Though the shrunken manufacturing sector is bouncing back robustly, weakness in housing and falling consumer confidence “suggest softening in other areas,” Goldman economist Jan Hatzius wrote in a note to clients Friday.

Goldman’s growth downgrade says it’s time to hit the brakes on the Fed-tightening express. Even before we learned Friday that the economy added 216,000 jobs last month, rate-hike talk was picking up steam last week amid the latest hawkish scratchings from regional Fed bank presidents.

A modest pickup in inflation readings this year “might be a reason to tighten by the end of the year,” Minnesota Fed President Narayana Kocherlakota said last week. He claimed, astonishingly enough, that a half-percentage-point rise in core inflation since the end of last year could prompt the Federal Reserve to raise its overnight lending rate to 1% by the end of 2011.

Talk about wishful thinking. Consider that the latest core inflation reading was just 1.3% and Fed chief Ben Bernanke has committed himself to raising inflation toward the Fed’s long-run target of just under 2%.

But that’s not the only reason to expect the Fed to stay on the sidelines for the next year or two. Hatzius notes that as lazily as the United States is approaching its inevitable belt-tightening, when the spending cuts do start they will slow the economy – which will pressure the Fed to keep holding rates down, regardless of what food and fuel prices do.

That would be the case even if the United States had to tighten its belt only a notch or two. But the primary fiscal deficit – spending minus revenue, excluding interest costs – is on track to hit 6% this year, a gap the size of which has rarely been seen. Americans have their work cut out for them in coming years, and the Fed won’t want to be painted as having stood in the way of the economy moving toward a healthier balance.

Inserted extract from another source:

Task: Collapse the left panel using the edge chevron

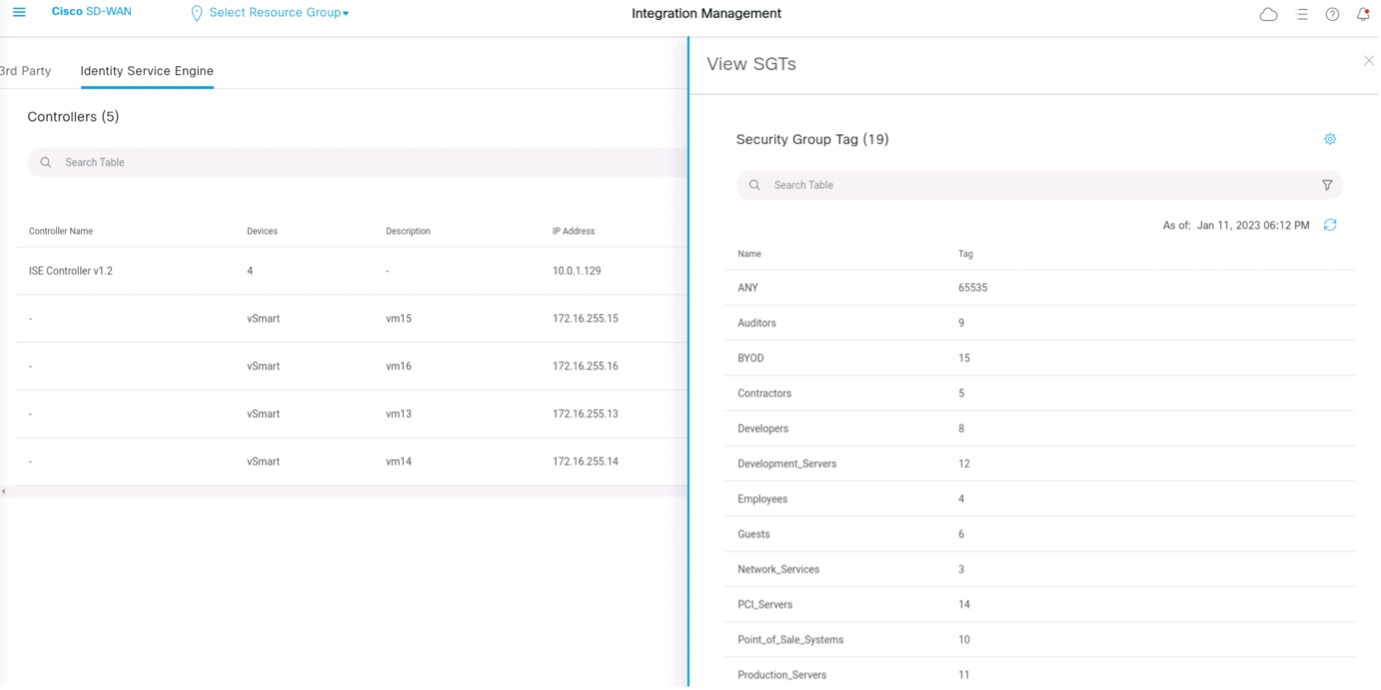Action: [3, 491]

“The impending fiscal adjustment over the next few years is a strong argument to keep monetary policy easier than it otherwise would be,” Hatzius writes.

He points by example to the inflation outbreak in the U.K., where headline inflation recently topped 4% and core inflation – excluding fuel and food costs – was 2.4%. Though policymakers there are expected to raise rates as soon as this spring, rates aren’t likely to rise as much as an analysis like Kocherlakota’s might suggest is on offer.

That’s why, even though Hatzius projects the U.S. economy will return to a 4% annual growth clip for the rest of 2011, Goldman doesn’t expect the Fed to raise rates until 2013 — whatever the Kocherlakotas of the world might say.

“Fed officials are unlikely to be as tolerant of higher inflation as their U.K. counterparts,” Hatzius writes, “but the prospect of fiscal adjustment does suggest that the funds rate will rise more slowly than is now widely expected.”